Dogma Does Not Belong in Science

by Gertrud U. Rey

According to established scientific dogma, infection of cells with HIV-1 leads to delivery of the viral capsid into the cell cytoplasm, followed by “uncoating” of the capsid to release the single-stranded RNA genome. A viral-encoded enzyme called reverse transcriptase then catalyzes the conversion of the viral RNA into a single strand of DNA, which is copied to produce a double-stranded DNA molecule that subsequently enters the nucleus and integrates into the host genome. A number of recent studies have challenged this order of events, suggesting that capsid uncoating and reverse transcription of the viral RNA genome may actually occur inside the nucleus.

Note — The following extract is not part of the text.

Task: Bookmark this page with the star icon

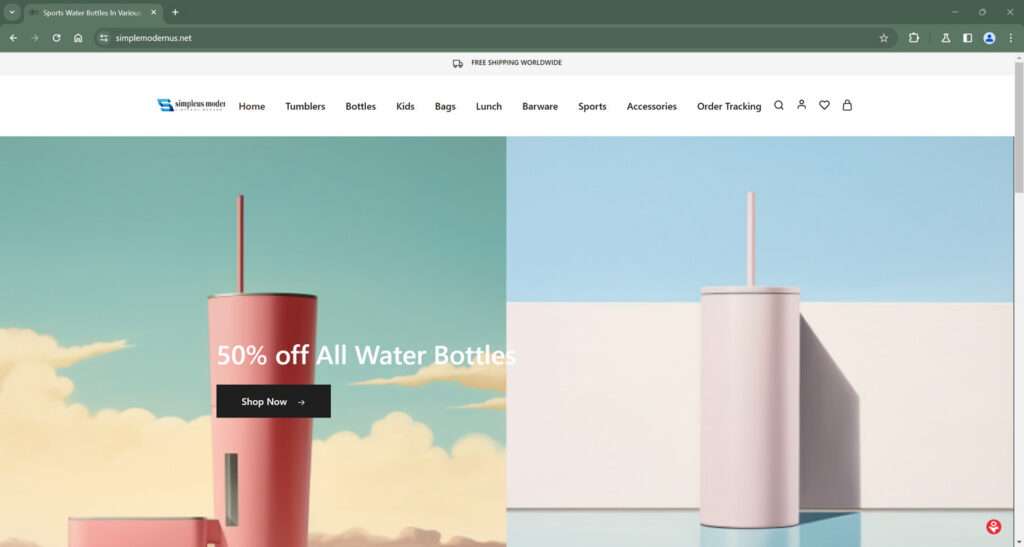Action: pyautogui.click(x=884, y=38)
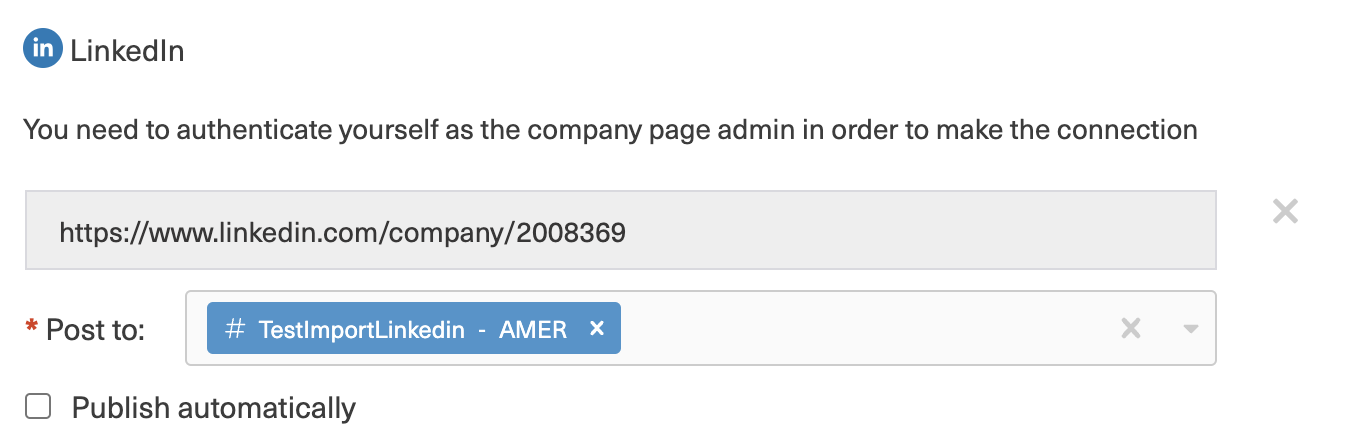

Any molecules that enter the cell nucleus must presumably pass through the nuclear pore complex – a series of channels in the nuclear envelope that collectively act like a sieve to only allow passage of certain particles. Large molecules can only traverse the complex if they are escorted by nuclear transport proteins known as importins. The widely held view that the HIV-1 capsid disassembles in the cytoplasm is based partly on the assumption that HIV-1 capsids cannot enter the nucleus because they are too big to pass through any of the nuclear pores. However, the details associated with HIV-1 entry into the nucleus are still poorly characterized and are thus the subject of ongoing research efforts.

A short report published in Nature Microbiology in 2020 showed that seemingly intact HIV-1 capsids do enter the nucleus, even when nuclear pores are blocked. The authors infected cells with HIV-1 and then added a protein to the cells that binds to the nuclear pore complex and expands to obstruct the passage of materials. When they monitored the trafficking of fluorescently labeled HIV-1 capsids by fluorescence microscopy, they found that a small number of fluorescent particles localized to the interior of the nucleus, despite the nuclear pore blockade. This observation suggested that HIV-1 may be able to enter the nucleus through alternative nuclear import pathways. The authors also showed that when they added an inhibitor of reverse transcriptase to the infected cells, HIV-1 capsids still made it into the nucleus, suggesting that nuclear import of HIV-1 capsids can occur independently of, and before, reverse transcription. In other words, uncoating of the HIV-1 capsid and reverse transcription of the viral RNA don’t necessarily have to happen in the cytoplasm, or before entry of HIV-1 into the nucleus.

Using a technique called cryo-electron tomography, the authors of a more recent study showed that the nuclear pores are actually larger than originally thought. They appear to be around 60 nanometers in diameter – just wide enough to accommodate the passage of an HIV-1 capsid. Electron microscopy analysis also revealed that when HIV-1-like capsids were added to cells that were depleted of nuclear transport proteins, the capsids still localized to the nuclear pore complex, suggesting that HIV-1 capsid is capable of targeting and binding to the nucleus even when importin proteins are absent. Using an assay that detects specific protein-protein interactions, the authors further confirmed that HIV-1 capsids interacted directly with proteins in the nuclear pore complex. They also showed that the capsids could transport cargo (i.e., a red fluorescent protein) across the pores and into the nucleus, while unencapsulated control red fluorescent protein remained outside the nucleus. These observations suggest that the HIV-1 capsid acts like a nuclear transport protein in that it directly catalyzes traversal of cargo across the nuclear pore; and that the capsid enclosure may protect the viral genome from cytoplasmic antiviral substances until it is safely inside the nucleus. One limitation of this study is that instead of using actual RNA-filled HIV-1 capsids, the investigators resorted to capsid-like particles having a similar size and shape as HIV-1, likely because they are easier and safer to handle. If authentic HIV-1 capsids do indeed mimic nuclear transport proteins, the interaction between the capsid and the nuclear pores could potentially be targeted with appropriate drugs to disrupt the viral replication cycle, as an alternative to existing HIV therapeutics.

These findings re-emphasize the fact that getting clear answers to a question requires repeated, disparate, and unbiased inquiry. Because science is a fluid process, concepts that are viewed as accepted dogma should be continually re-evaluated as new technologies and techniques emerge.